Brand-New Music To Celebrate a Centennial
This article is from the archive of The New York Sun before the launch of its new website in 2022. The Sun has neither altered nor updated such articles but will seek to correct any errors, mis-categorizations or other problems introduced during transfer.

On Saturday night, the Juilliard School began its concert season with the first of many events honoring its 100-year existence. The New Juilliard Ensemble, the group that specializes in contemporary fare, presented a selection of pieces that received their own premieres at Lincoln Center.
The event took place at the newly named Peter Jay Sharp Theater and was conducted by Joel Sachs. Relatively obscure outside the school walls, Mr. Sachs has achieved living-legend status at Juilliard, and students work very hard to pass muster for audition to his particular assemblage. The consistently high quality of performance on Saturday evening bore witness to the enthusiasm and dedication of these first-rate musicians.

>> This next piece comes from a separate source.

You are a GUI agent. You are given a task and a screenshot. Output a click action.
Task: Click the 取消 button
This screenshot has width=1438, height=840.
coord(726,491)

I spent time in Armenia a few seasons ago and came away with the impression that the overriding emotion there is hopelessness. This pervasive depression was eloquently expressed in the first work on the program, “Island of Lamentation,” by Suren Zakarian. The work reminded me strongly of the third of the “Five Pieces for Orchestra,” Op. 10 of Anton Webern in every aspect except length.

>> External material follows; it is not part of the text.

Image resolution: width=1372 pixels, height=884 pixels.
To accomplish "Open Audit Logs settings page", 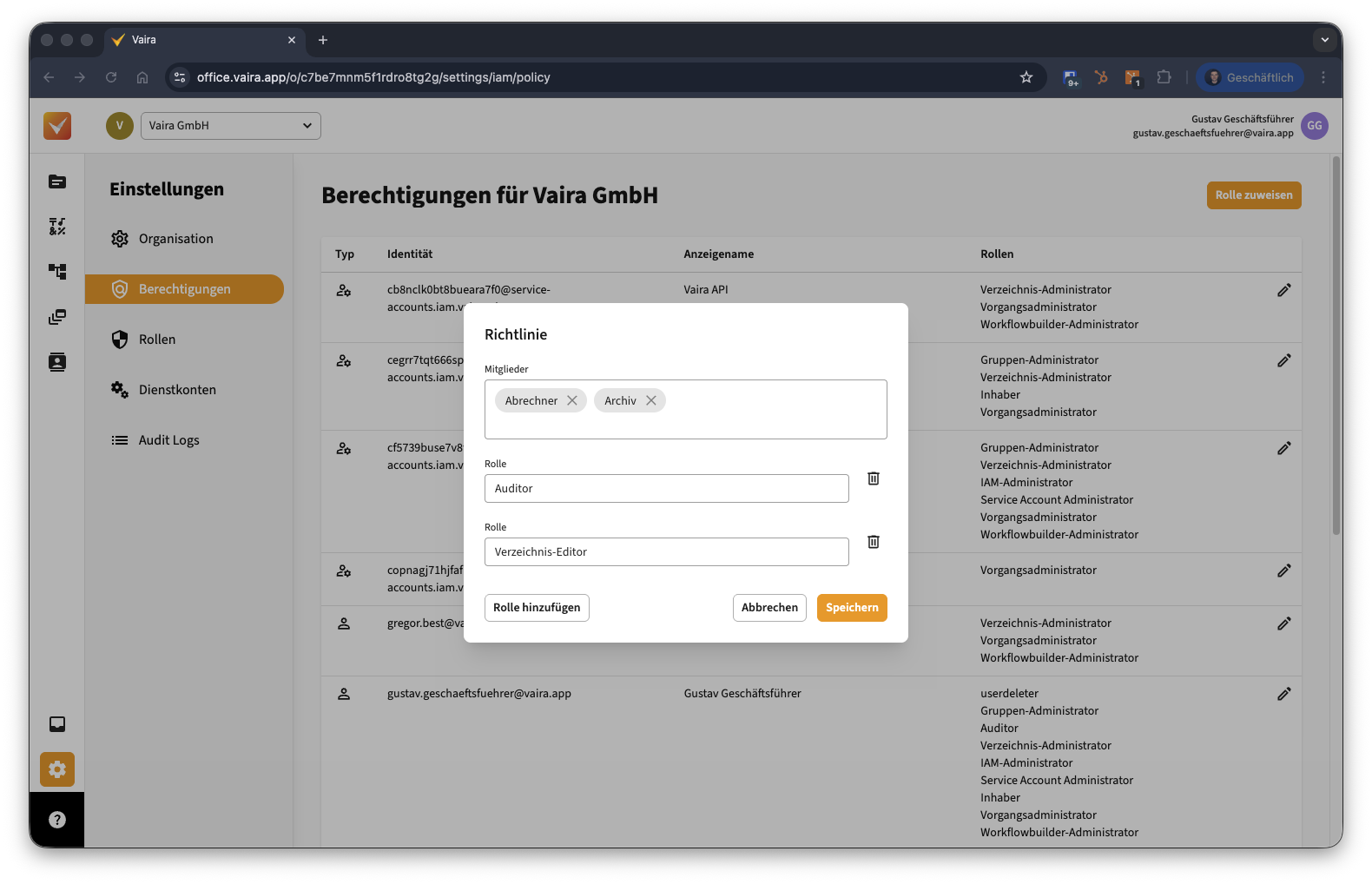I will (168, 440).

Mr. Zakarian uses Webern’s style of klangfarben effectively, calling to mind the sleigh bells and high notes in the woodwinds to express the relentlessness of a cold, barren landscape – in the Austrian’s case the Tyrol, in the Armenian’s Mount Ararat, the sacred, snow-covered symbol of national pride now owned by the despised Turks. Mr. Zakarian develops the high-pitched image mysteriously, and the orchestra responded with sensitive and subtly shaded tone painting.
Also on the program was a standalone, mad scene titled “Ophelia Sings” by Jack Beeson, who is best remembered as the composer of “Lizzie Borden,” produced a few years ago at City Opera. Mr. Beeson’s radicalism seems to be that he has clung to the rigors of tonality: He pushes the envelope of exotic modulation, but ultimately relies on a central sense of key to set things right. Sasha Cooke was impressive as the title character, her strong mezzo supple and confident, but many of the passages led to nothing in particular. Ultimately I found the piece unable to project any sense of the wisdom of insanity.
Apparently we are supposed to be reminded of Gunther Schuller in “Stream 3,” a 1996 piece by New Zealand’s John Psathas, but I kept thinking of Potter Stewart’s statement about pornography. I may not be able to define jazz, but I know it when I hear it. And this wasn’t it. The New Juilliard Ensemble features a trio consisting of Philip Fisher (piano), Tomoya Aomori (bass), and Michael Caterisano (drums) that is meant to supply the jazz idiom while the rest of the ensemble provides the “classical,” whatever that may mean in this context. But it seems the three performers are never allowed to improvise. There is something off-putting about observing a jazz drummer reading all of his flams and paradiddles directly from a printed score.
Some bastardized form of pop was also featured in “Arachnophobia” by Kenji Bunch. This was the least interesting piece musically but perhaps the most intriguing programmatically as Mr. Sachs was able to play on the Jew’s harp from the podium and appear in the “Symphonie fantastique”-style program as a spider. Mr. Bunch was on hand for the applause of the crowd.
Valentin Bibik, a Ukrainian composer who died in Israel in 2003, wrote his “Symphony for 17 Players,” Op. 119, for the New Juilliard group. The three movements are played without interruption. It is a ruminative essay that relies heavily on the ostinato and an Eastern European sense of contrasting instrumental color. The duet for trombone and piccolo, for example, could have easily been written by Shostakovich. This quietly frenetic work was given a respectful performance, but occasionally the execution was less exact than the previous pieces had been.
Overall, this was a thoughtful and interestingly balanced concert. By the way, if it is the Sharp Theater, then do they have to tune down below A440 to compensate?